Derrida’s notion of hospitality, and the aesthetics of hospitality, serve as a starting point for this essay which focuses on hospitality and translation in the context of contemporary migration and the migrant/national relationship: the relationship between the arrivant and the host. Juridicial issues, and the contradistinction between ethical and legal demands - the irreconcilability between conditional and unconditional hospitality - are addressed. Hospitality as art, as poetics, is explored, and the idea of the translator as host developed, Derrida’s reflections on cosmopolitanism and hospitality serving to represent the translator as s/he who oscillates between unconditionally surrendering himself/herself to the (hospitality of the) other’s language, and complying to the conditions posed by his/her native language and culture. The translator is seen as being in the in-between space between his/her own language and the arrivant’s language, in an intercultural transnational (transitional/relational) space which is not exactly identifiable with his/her own native parameters.
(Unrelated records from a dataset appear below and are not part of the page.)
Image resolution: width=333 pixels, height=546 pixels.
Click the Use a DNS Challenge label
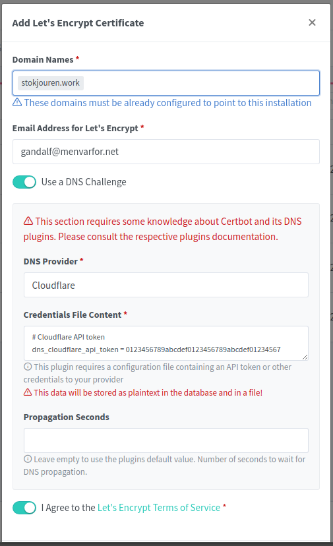point(84,182)
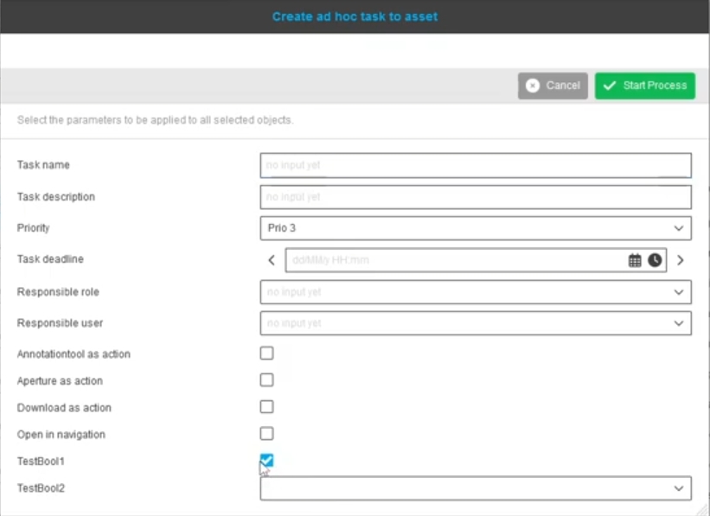Open the calendar date picker icon
710x516 pixels.
pyautogui.click(x=635, y=260)
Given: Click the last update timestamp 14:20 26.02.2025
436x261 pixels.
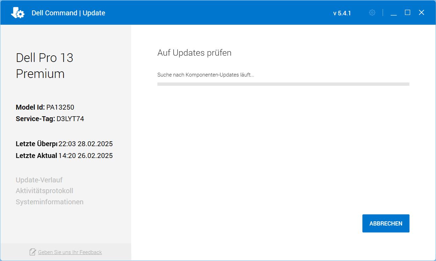Looking at the screenshot, I should pyautogui.click(x=85, y=156).
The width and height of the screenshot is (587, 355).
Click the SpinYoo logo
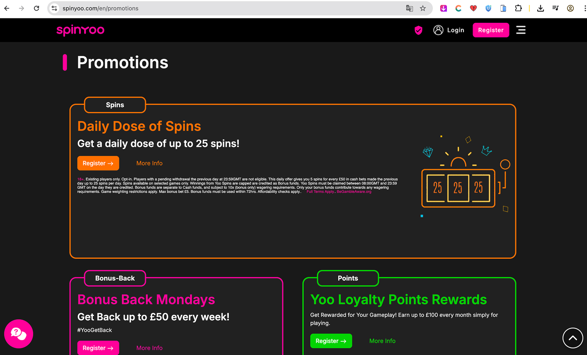point(80,30)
With translation therefore, new forms of communities, relations, architectures enter the host’s (i.e. the translator’s) world. Yet translation as hospitality is understood to be an unconditional kind of hospitality; it is a task that can never be fulfilled. Still, the translator can move constantly from his/her own, familiar native language and the guest’s dislocated one, thus offering a pattern for new diverse laws of hospitality.